Indeed, earlier in the Q&A, the Infinity Ward team were clear to note that MW II is inspired by the “military events that shape our real world" — so what does this instalment draw from, specifically? “There were plenty of different people that we talked to, to research different characters, different locations, and different pieces of the real world,” Negus says. “But part of making it for a modern audience is making it nuanced, in that it isn't so explicitly direct." 

Bloom jumps in. “When we say we're ‘inspired by real events,’ it's less inspired by particular battles, combat or conflicts, so much as present themes, or the humanity of the soldiers, and what enemies are capable of,” he says. “Every villain is a hero in his own story, and I think we've become more aware of this in the world, in terms of how the enemy — the other side of the conflict — sees itself.” 

Even so, do they try to reflect — and predict — conflicts in the real world in service of a credible story? “We take out a very dirty crystal ball,” says Bloom. “But we're not geopolitical experts.

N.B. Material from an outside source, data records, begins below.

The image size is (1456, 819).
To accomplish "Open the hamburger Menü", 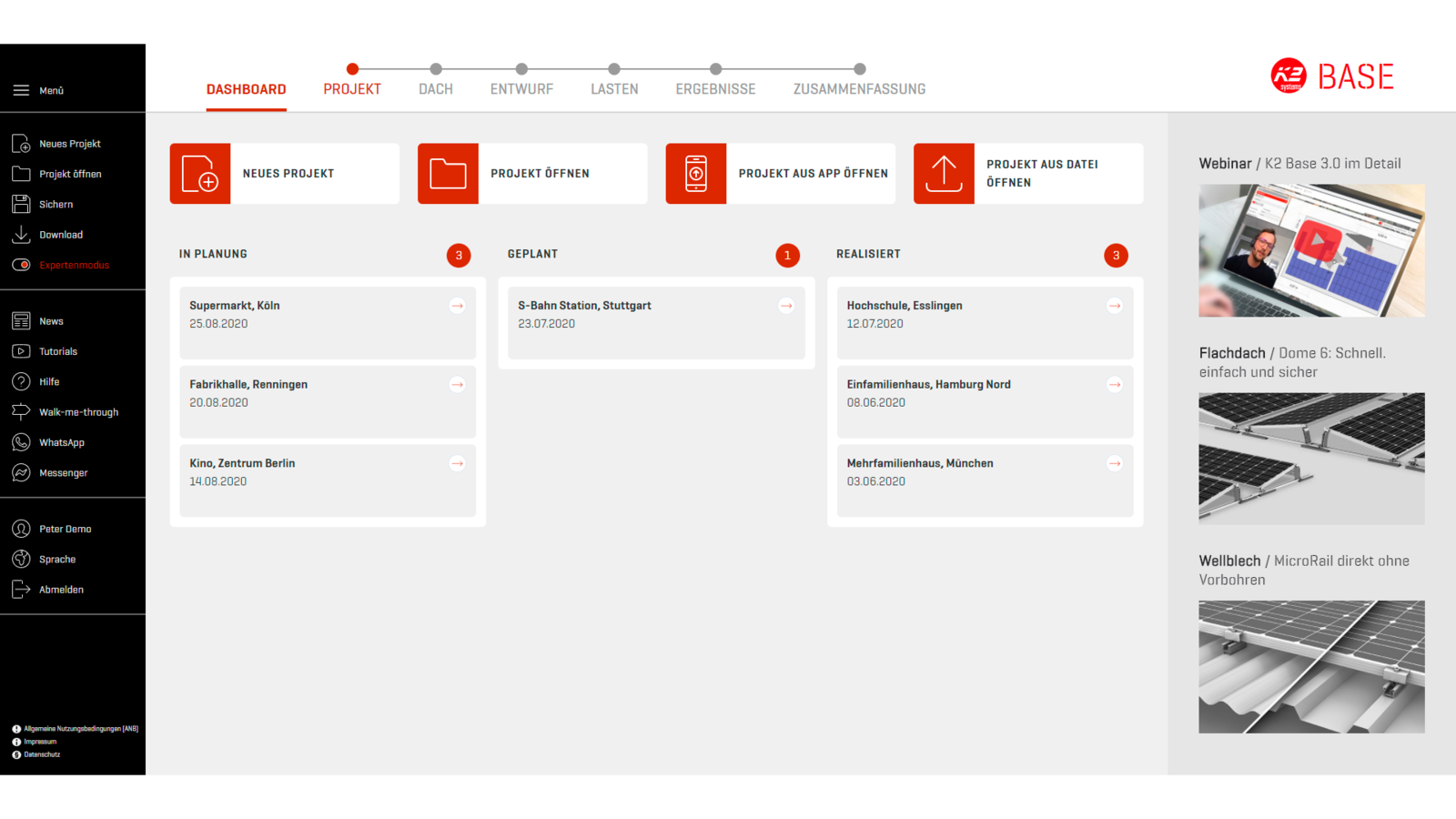I will pos(21,90).
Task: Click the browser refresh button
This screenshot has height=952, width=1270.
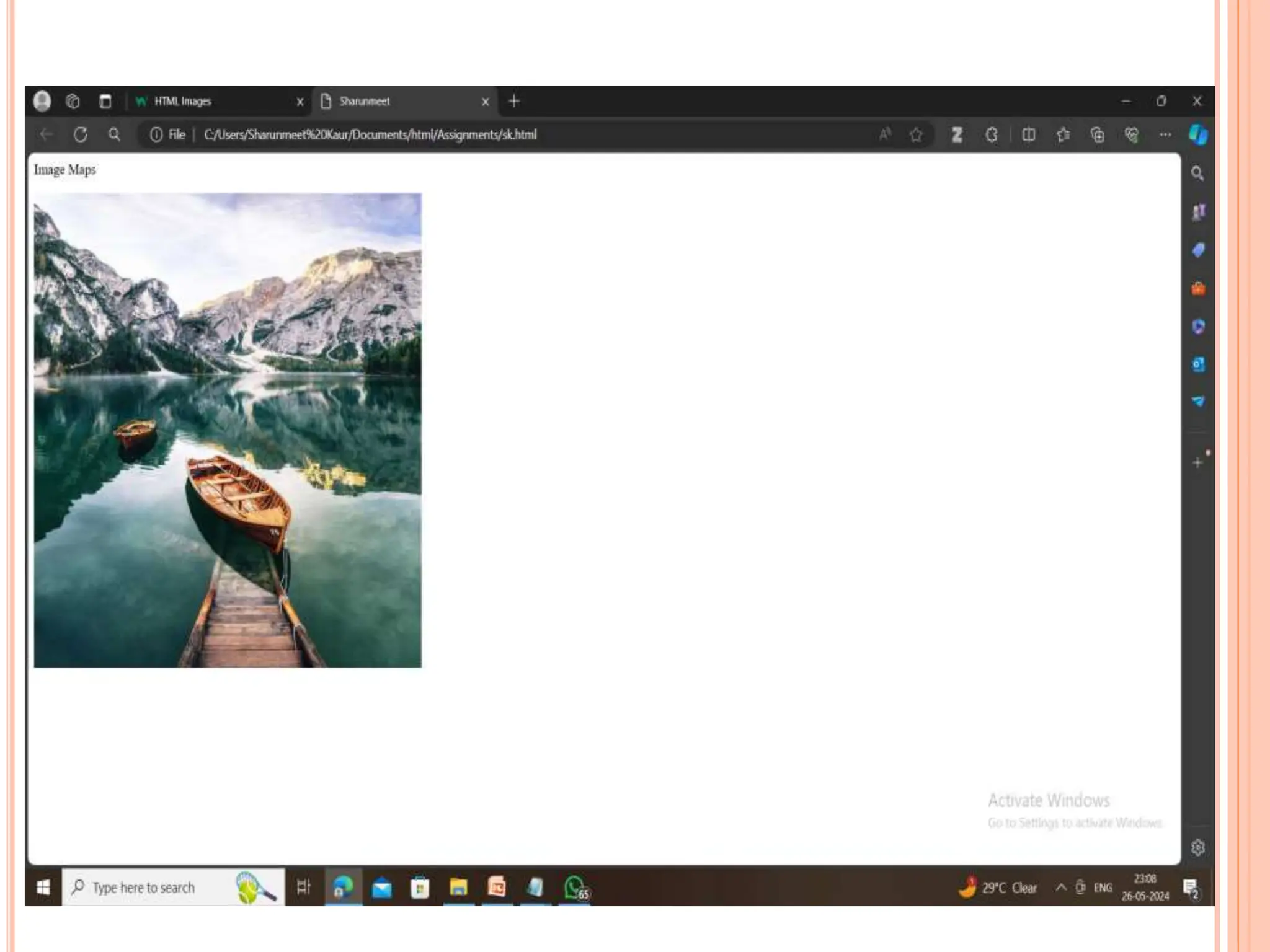Action: point(81,134)
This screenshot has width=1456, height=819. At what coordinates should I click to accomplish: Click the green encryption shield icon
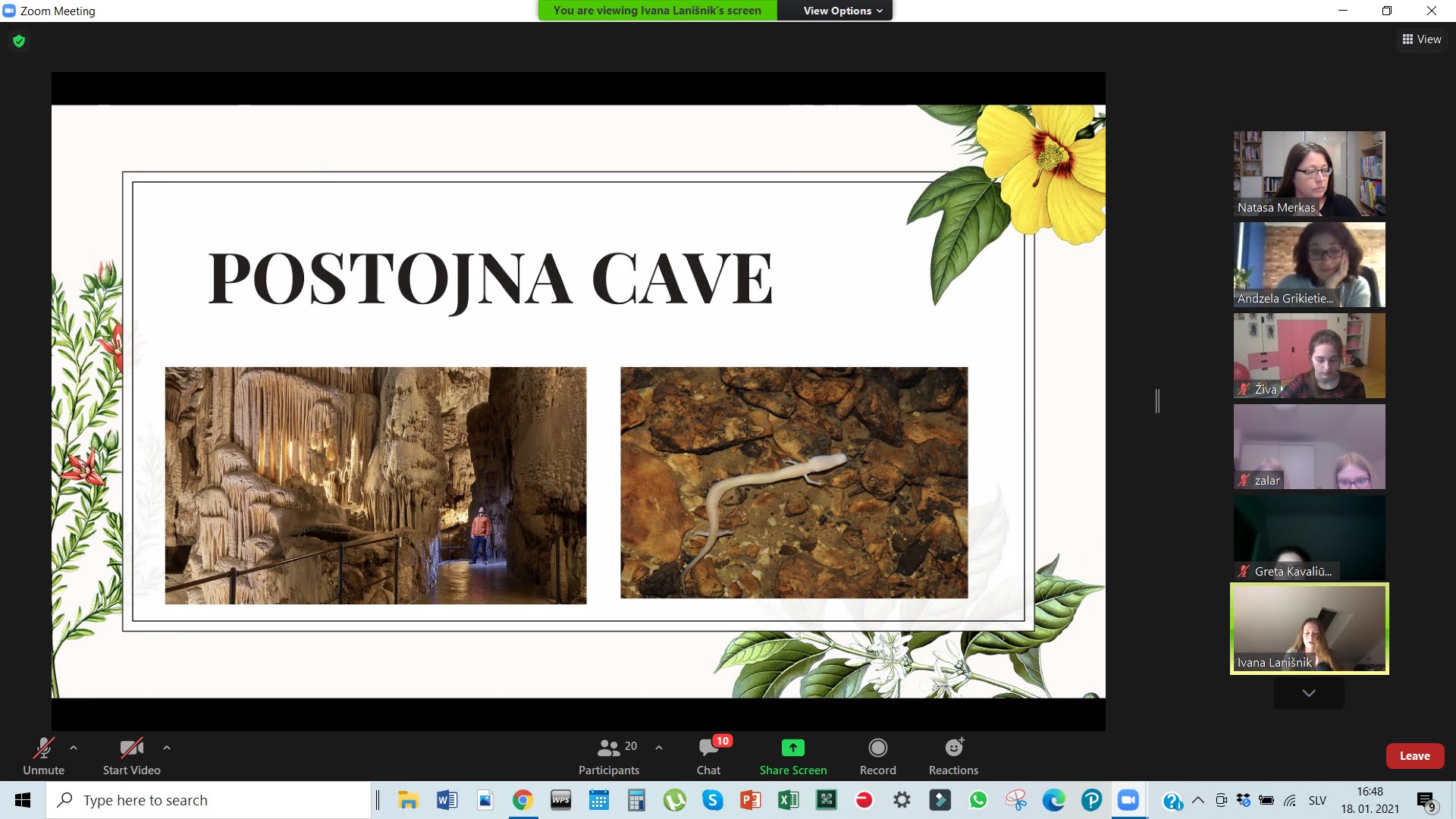coord(19,41)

It isn't a game designed to step, intentionally or unintentionally, into anybody's real war," he continues. “Which is why it's so important, at least from our perspective, that we really dig into the drama and the characters," adds Negus. “We reference real life — but it isn't real life. In that way, it can resonate with people in a way that feels real and grounded.”

Call of Duty: Modern Warfare II is now available for purchase on Xbox Series X, PS5 and PC.